Singleton v F & R Royal, Inc. |
2018 NY Slip Op 07772 [166 AD3d 837] |
November 14, 2018 |
Appellate Division, Second Department |
Published by New York State Law Reporting Bureau pursuant to Judiciary Law § 431. |
Darlene Singleton et al., Appellants, v F and R Royal, Inc., et al., Respondents. |
Parker Waichman LLP, Port Washington, NY (Jay L. T. Breakstone of counsel), for appellants.
Marjorie E. Bornes, Brooklyn, NY, for respondents.
In an action to recover damages for personal injuries, the plaintiffs appeal from an order of the Supreme Court, Kings County (David B. Vaughan, J.), dated May 25, 2016. The order, insofar as appealed from, granted that branch of the defendants' motion which was for summary judgment dismissing the complaint insofar as asserted by the plaintiff Darlene Singleton.
Ordered that the appeal by the plaintiff Prince Singleton is dismissed, as he is not aggrieved by the portion of the order appealed from (see CPLR 5511); and it is further,
Ordered that the order is reversed insofar as appealed from by the plaintiff Darlene Singleton, on the law, and that branch of the defendants' motion which was for summary judgment dismissing the complaint insofar as asserted by the plaintiff Darlene Singleton is denied; and it is further,
Ordered that one bill of costs is awarded to the plaintiff Darlene Singleton.
The plaintiffs, Darlene Singleton and Prince Singleton, commenced this action to recover damages for personal injuries they each allegedly sustained in a motor vehicle accident that occurred in Brooklyn. The defendants moved for summary judgment dismissing the complaint on the ground that the plaintiffs did not sustain a serious injury within the meaning of Insurance Law § 5102 (d) as a result of the accident. The Supreme Court, inter alia, granted that branch of the motion which was for summary judgment dismissing the complaint insofar as asserted by Darlene Singleton. The plaintiffs appeal.

Set of tasks →
• 1. Do the following statements agree with the Singleton v F & R Royal decision above? Answer yes or no for each, and quote the words of the decision that settle it.
(a) The appeal brought by Prince Singleton was dismissed.
(b) The accident happened in Manhattan.
(c) The order under appeal was dated May 25, 2016.
• 2. Extend the Singleton v F & R Royal decision with the paragraphs that would follow its last sentence.

Extracted information →
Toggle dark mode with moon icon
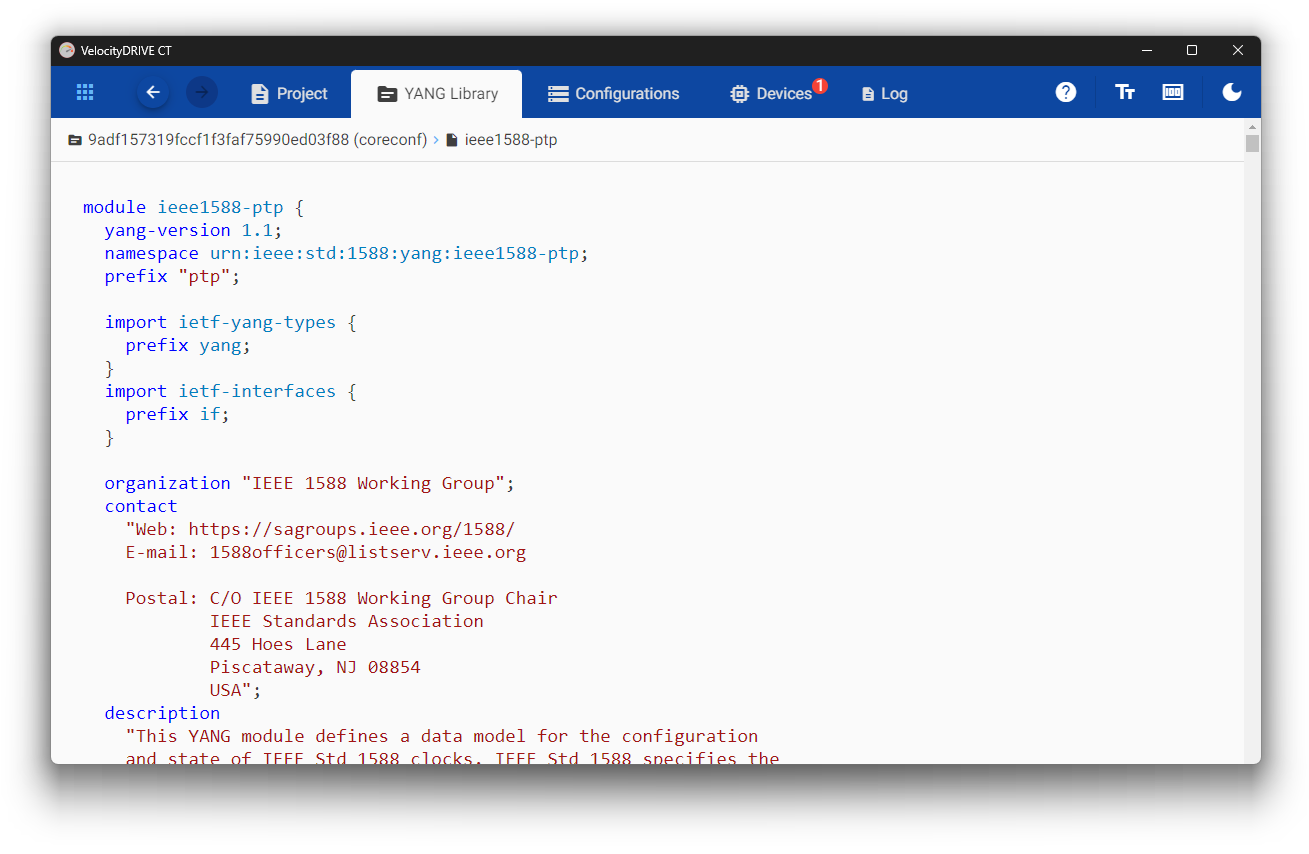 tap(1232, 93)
==
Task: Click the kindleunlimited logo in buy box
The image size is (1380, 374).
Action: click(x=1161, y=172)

Solved problems →
• 1.
(a) Yes: "Ordered that the appeal by the plaintiff Prince Singleton is dismissed"
(b) No: "a motor vehicle accident that occurred in Brooklyn"
(c) Yes: "dated May 25, 2016"

• 2.
The defendants failed to meet their burden of demonstrating that Darlene Singleton did not sustain a serious injury within the meaning of Insurance Law § 5102 (d) as a result of the subject accident (see Toure v Avis Rent A Car Sys., 98 NY2d 345 [2002]; Gaddy v Eyler, 79 NY2d 955, 956-957 [1992]). The defendants failed to submit competent medical evidence establishing, prima facie, that Darlene Singleton did not sustain a serious injury to her left knee under either the permanent consequential limitation of use or significant limitation of use categories of Insurance Law § 5102 (d), as their expert found significant limitations in the range of motion of that knee (see Mercado v [*2]Mendoza, 133 AD3d 833, 834 [2015]; Miller v Bratsilova, 118 AD3d 761 [2014]). In addition, the papers submitted by the defendants failed to eliminate triable issues of fact regarding Darlene Singleton's claim, set forth in the bill of particulars, that she sustained a serious injury under the 90/180-day category of Insurance Law § 5102 (d) (see Che Hong Kim v Kossoff, 90 AD3d 969 [2011]; Rouach v Betts, 71 AD3d 977 [2010]; cf. Calucci v Baker, 299 AD2d 897 [2002]). Since the defendants failed to meet their prima facie burden, it is unnecessary to determine whether the opposing papers were sufficient to raise a triable issue of fact (see Che Hong Kim v Kossoff, 90 AD3d at 969).
Accordingly, the Supreme Court should have denied that branch of the defendants' motion which was for summary judgment dismissing the complaint insofar as asserted by Darlene Singleton. Leventhal, J.P., Austin, Cohen, Barros and Christopher, JJ., concur.